Si los de día son un punto de rebelión personal, los de noche son, cómo decirlo, para reconciliarme con el mundo.
Generalmente soy friolera y los periféricos – nariz, culo, pies, manos – siempre están unos grados por debajo de lo que sería aconsejable. Un poco mejor, aunque fresquillas, las orejas. No sólo me lo parece a mí, también se lo parece a los que tengo más cerca.
Para vestirme utilizo capas como las cebollas. El momento de irme a la cama no es una excepción y lo que no perdono son unos buenos calcetines que me calienten los pies. Sin los pies a temperatura no puedo dormir ni pensar en nada más que en el frío que tengo en ellos. Cosas de mujeres, dirán algunos. Puede que sí.

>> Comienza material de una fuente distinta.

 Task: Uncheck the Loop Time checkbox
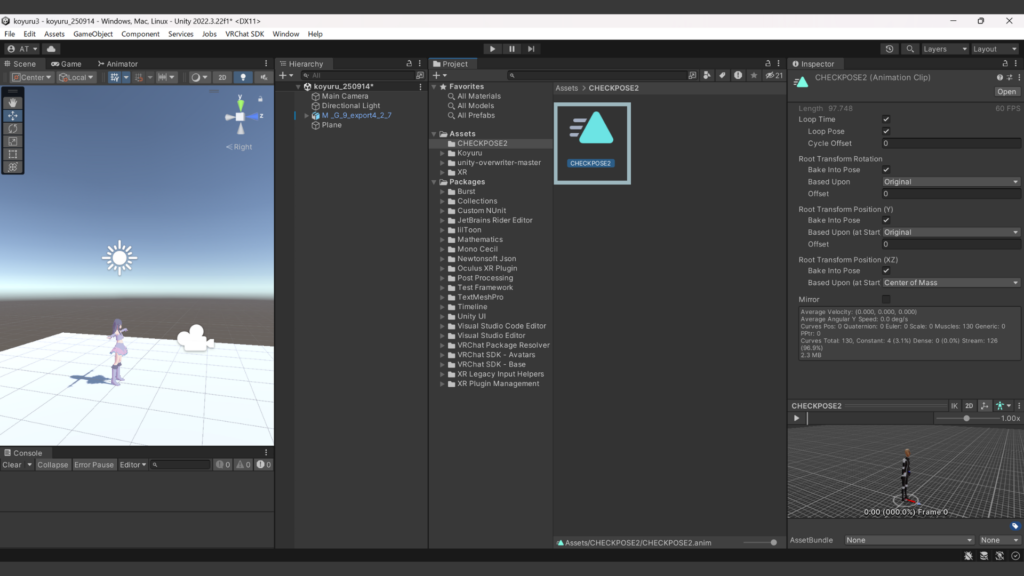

Mis calcetines de noche puede que no sean glamurosos. Son gorditos, con trocitos de silicona antideslizante en las plantas por si me levanto, no muy altos de pierna para que no carguen demasiado. Imprescindibles.
Cuando ya estoy en la cama y cierro los ojos el día entero pasa por delante de mí y veo las cosas que he hecho bien, las que me gustaría haber hecho de otra manera, las que he dejado de hacer, las puntas de nerviosismo o de mal humor que me debería haber ahorrado a mí y a los que me acompañan… y soy consciente de mi cuerpo, de dónde se han colocado esos nervios y esas quejas, de las manos que no quieren quedarse quietas, del tronco extendido, de las piernas, de los pies que se van calentando y cómo con ellos el resto del cuerpo va entrando en calor. Me gusta taparme hasta la nariz, a veces sumergirme entera bajo las sábanas y sentir cómo la temperatura va haciéndose más agradable y me voy adormeciendo. Y de repente ¡plas!, ya me he dormido.